The State Department spokesman told Fox News Digital: “No group has claimed responsibility for the attacks and we cannot confirm the motivations of the perpetrators. Religious freedom is a core U.S. foreign policy priority and plays a prominent role in our continued engagement with the Nigerian government.” We continue to have concerns about religious freedom in Nigeria and will continue to work with the Nigerian government to address religious freedom issues and ensure that all human rights, including freedom of religion or belief, are protected.”

This image from AFPTV video dated December 26, 2023 shows an aerial view of destroyed houses in Maiyanga village after armed groups carried out a series of deadly attacks in Nigeria's central Plateau state. (Kim Masara/AFPTV/AFP via Getty Images)

Critics say the government should do more. Earlier this month, 29 religious freedom activists called on members of Congress to demand that the Biden administration redesignate Nigeria as a “Country of Particular Concern” in the State Department's International Religious Freedom Report, which lists the world's worst religious freedom violations contains. The Trump administration had placed Nigeria on the list in 2020, but the Biden administration removed the country from the list despite protests from human rights groups.

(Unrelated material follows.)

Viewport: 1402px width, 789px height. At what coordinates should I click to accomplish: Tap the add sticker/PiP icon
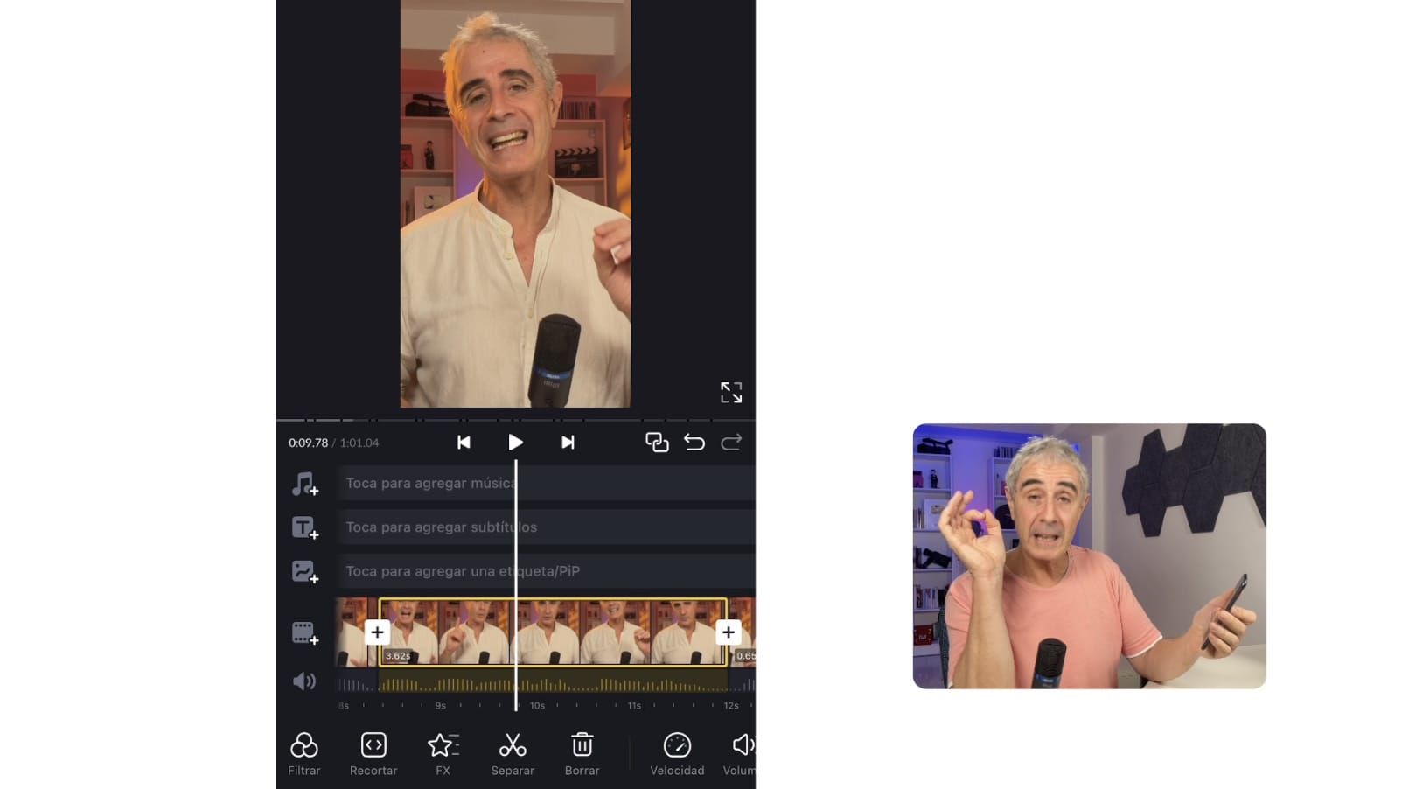(x=304, y=572)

{{#rendered}} {{/rendered}}


The Nigerian Intersociety group recently stated that more than 34,000 moderate Muslims have also been killed in Nigeria since 2009. However, Phares said there was hope for peace but action had to be taken now.

“There are several Muslim communities that reject jihadism and strive to live together. Thereafter.” [the] Ethnic cleansing of Christians, jihadists [in Nigeria] will turn against moderate and reformist Muslims, as in Afghanistan or Iran. The US, EU and UN must create a platform for moderate Muslims and Christians in Nigeria and support civil society. Nigeria could be fixed.

{{#rendered}} {{/rendered}}

Moore called for immediate action to stop the killings: “More can be done. More needs to be done now. The handwriting isn’t just on the wall, it’s everywhere.”